In the full article, Nield credits @MarcForrest for this useful tip, here.

MacDailyNews Note: Make sure to use this tip after you’ve unlocked your device. If you try it from the lock screen, you’ll just invoke Siri.

[Thanks to MacDailyNews Reader “Fred Mertz” for the heads up.]

34 Comments

    1. I still prefer using “System Status – activity monitor, by Techet”

      With the “Status” app you can see how your memory is being used, and when you use the app to free up memory, you can observe the result. This app is also providing handy validation that background apps do still use memory. I just checked on my iPad Pro. I have 28 apps in the background, and only 3% free memory. If I use the app to clear memory I get 37% free memory but it gets used up again as you cycle some of those backgrounded apps to the front. If I close all but 3 backgrounded apps it frees up 47% of memory, which remains pretty stable as I use those 3 apps (Safari w/18 tabs, iMessages, and Status). Similar story on my iP6 where I have 38 apps in background and 4% free memory.

      Neither the iPad Pro or iP6 are in the least bit sluggish with free memory this low. My iPad 3rd gen on the other hand would frequently get sluggish, which meant I was making frequent trips to the Status app to find free memory less than 1% and to clear some memory.

    1. It must be true if it is on the internet. Well, let’s think this through. People were constantly trying to turn off apps that they believed ran in the background and Steve Jobs told them to just leave it alone and that the software took care of cleaning up in the background. Do you think that iOS can’t take care of itself? Apple programmers must be incredibly terrible in making iOS take care of its own housekeeping.

      1. I sure do think apple programmers can be just as prone to make mistakes or not write the most efficient code just as much as any programmer. Bugs happen and memory leaks happen and iOS has no magical shield to prevent this. Also based on experience with iOS and how often safari crashes just for example, I believe it even more. Apple make great hardware but they write just as much crappy software as they write good software. They are certainly not consistent in that area.

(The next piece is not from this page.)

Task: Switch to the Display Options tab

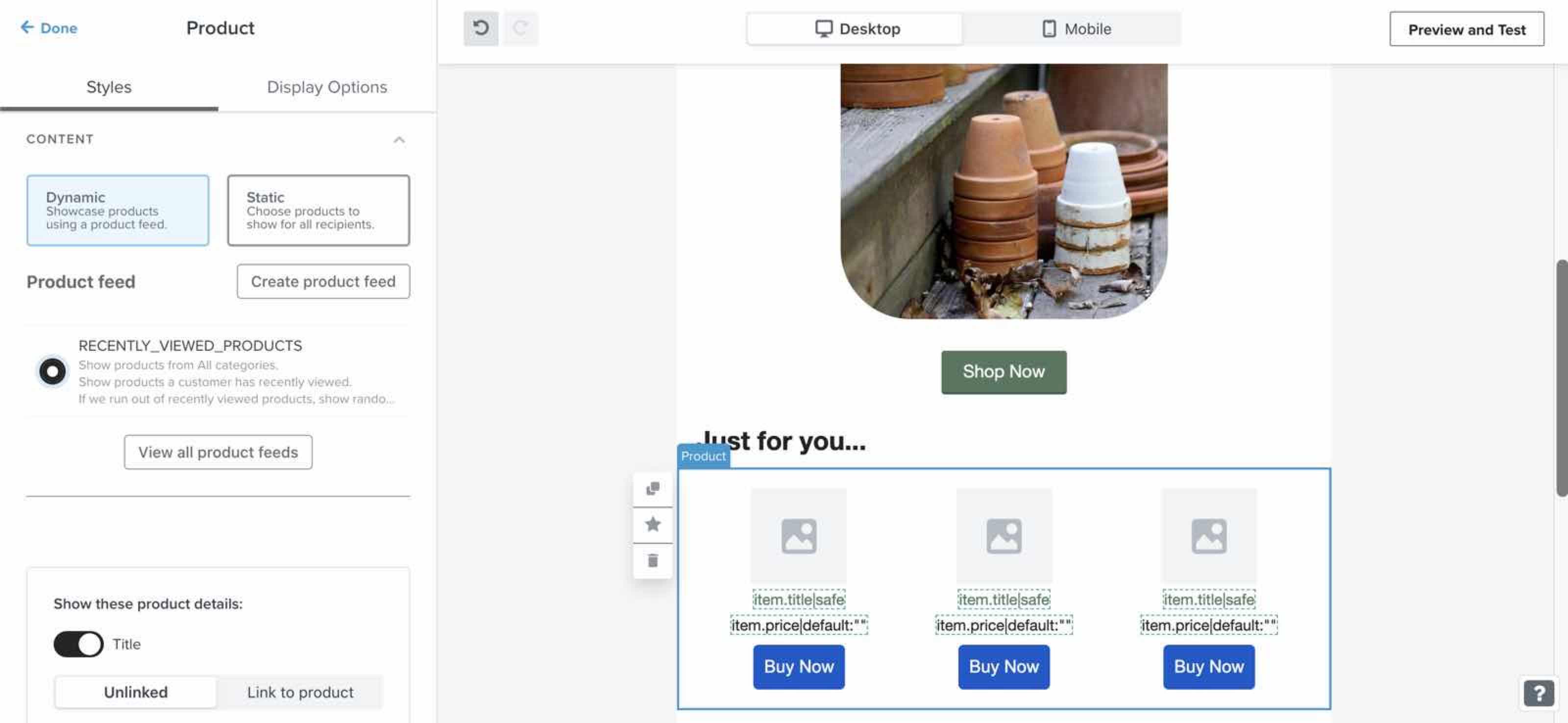Action: tap(327, 86)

    1. Same here. Tried 2x. No joy.

      Wait! Hold the phone! (That’s a phone joke…)

      When I unlocked the phone with my fingerprint and went to the screen with all the app icons and tried it, it worked! It didn’t like the trick from the lock screen.

    2. Power Button= the one on then top bezel
      Home Button= the indented bottom one

      “Press and hold the Power button as normal until the familiar ‘slide to power off’ option appears,” Nield reports. “Don’t accept the invitation and don’t cancel either: Instead, press and hold the Home button.

      1. Don’t. It’s dangerous, possibly malevolent garbage. If you want to spend money on utilities, there are a lot of worthy ones, but utilities like this can be replaced by a bit of knowledge.

    1. I use CleanMyMac 3. It’s from a site called MacPaw.
      I bought the life time subscription, which has continual updates.
      It works a bit like Disk Clean up and Defrag on a PC
      I think it’s the best available for Mac users.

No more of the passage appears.